Notice how there's no field names or separators. That's part of what makes Avro fast and compact—but it also makes it impossible to read the message without the schema it was produced with. So remember:

Avro requires the writer's schema at deserialization time.

Back to landing the message

Once the KafkaAvroDeserializer has the writer's schema and the binary data of the message, how does it deserialize it?

At this point, things differ depending on how we've configured our application. We have a choice of deserialization target—do we want the message to end up as a Java object generated from an Avro schema file (the SpecificRecord approach), or into a GenericRecord (essentially an untyped map).

GenericRecord Approach

At this step, Avro's DatumReader recursively (depth-first!) works through the binary data that represents the message, using the format of the schema.

When it gets to a leaf node, it reads the data using the Avro type stated in the schema and converts it to an in-memory representation.

When you access the data from the GenericRecord, you'll get an Object. The types in this case are only used for deserializing the data.

When we take this approach, it's common to have one more deserialization step from GenericRecord to a POJO—but this is outside of the realm of Kafka and Avro.

SpecificRecord Approach

When we've specified SpecificRecord as the deserialization target, we create a DatumReader with two schemas—the writer's schema and the reader's schema.

This time when it reads the data it goes through Avro's schema resolution to resolve the data to the final object—one that's consistent with the reader's schema, and strongly typed.

Avro Schema Resolution?

There's a detailed section about this in the Avro specification. The gist of it is that the writer's and reader's schemas can only be different in allowable ways. Some examples would be:

  • The writer's schema contains a field not in the reader's schema — that's fine, it's ignored.
  • The reader's schema contains a field not in the writer's schema, and the reader's schema specifies a default value — that's fine, we'll set the default value for that field.
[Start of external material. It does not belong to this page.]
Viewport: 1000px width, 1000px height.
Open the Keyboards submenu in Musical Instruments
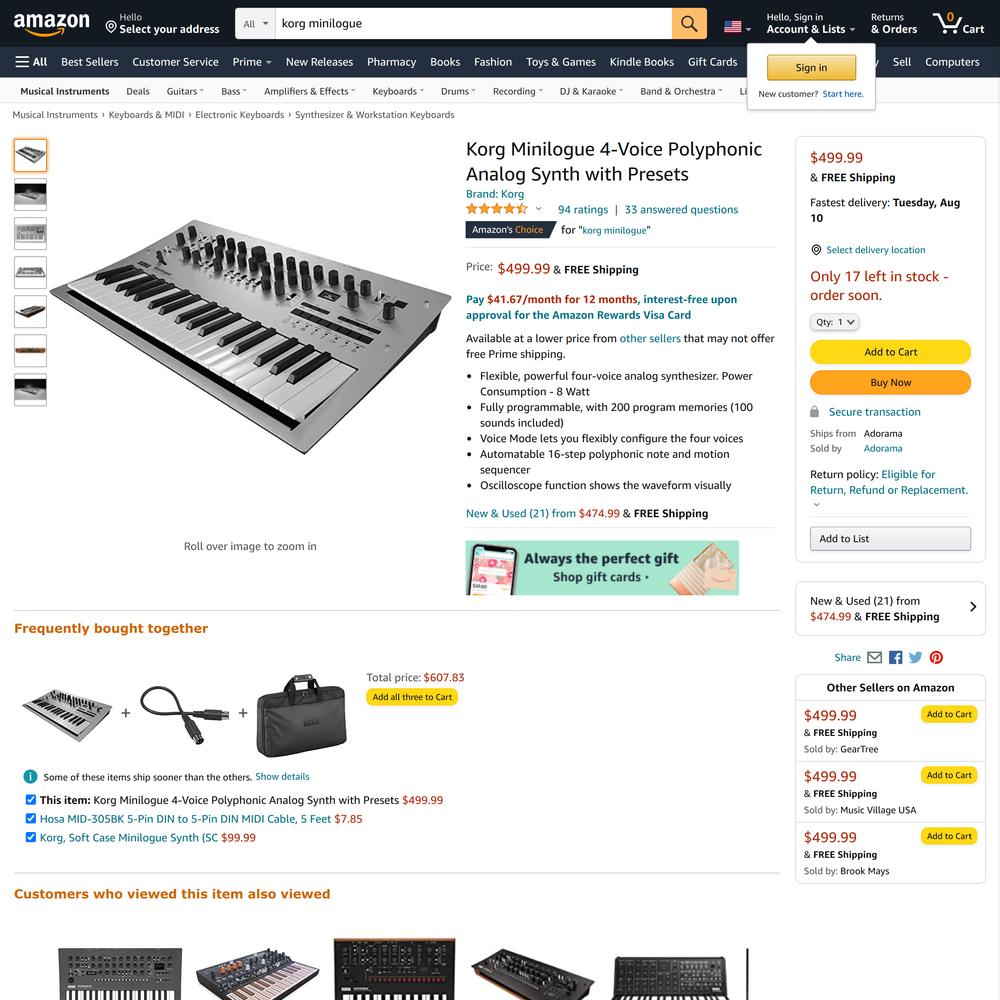pos(398,91)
An example of something not allowed would be the reader's schema containing a field not in the writer's schema, and with no default value. Then you'll get a DeserializationException.

Let's review our diagram so far.

Which approach should I take—GenericRecord or SpecificRecord?
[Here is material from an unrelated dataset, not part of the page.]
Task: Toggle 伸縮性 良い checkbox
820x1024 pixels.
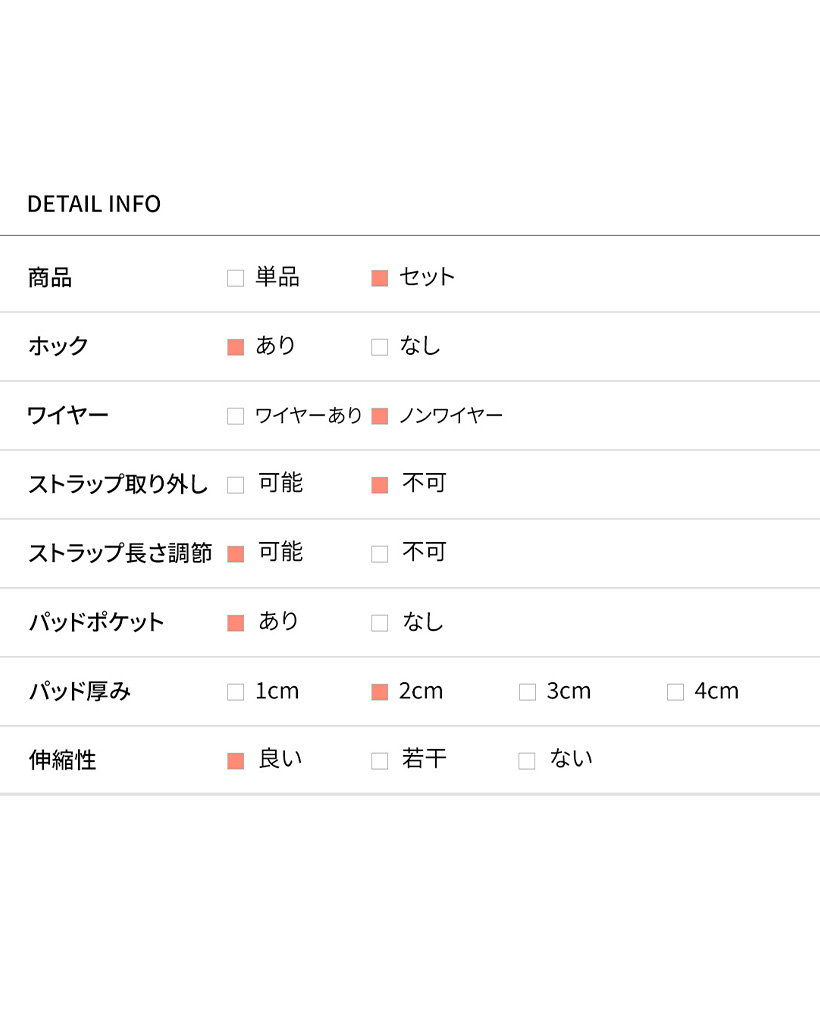Action: [x=236, y=761]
As we mentioned earlier, GenericRecord is like an untyped map. I like to think of JavaScript object. SpecificRecord is a class generated from a build task—using an Avro schema file stored with the repo.

The benefit of the SpecificRecord approach is that the landing target for the message is a strongly typed POJO right out of the gate. This doesn't necessarily mean that it is generated from the writer's schema, just one that is compatible with the writer's schema. The nice part about this approach is you get Avro's schema resolution to work for you.

For me personally, I strongly dislike the idea of using generated classes and of keeping schema files locally in a repo. I don't think it's too much work to have a second deserialization step from a GenericRecord to a POJO. Furthermore, this extra deserialization step can give you a chance to rectify any types you are uncomfortable with, in ways that Avro's schema resolution couldn't handle.

The con of this approach is that you have to make sure your implicit reader's schema (contained in the POJO your deserializing to) is still compatible with the message. You can't let the explicit writer's schema (stored in the schema registry) and your business logic class diverge in incompatible ways. Schema evolution is a real challenge no matter what approach we take.

Touchdown

Once we've deserialized the message to an in-memory object, we're done with one of the most painful parts of developing a Kafka consumer application. From here we can do any the cool things that Kafka gives us the power to do.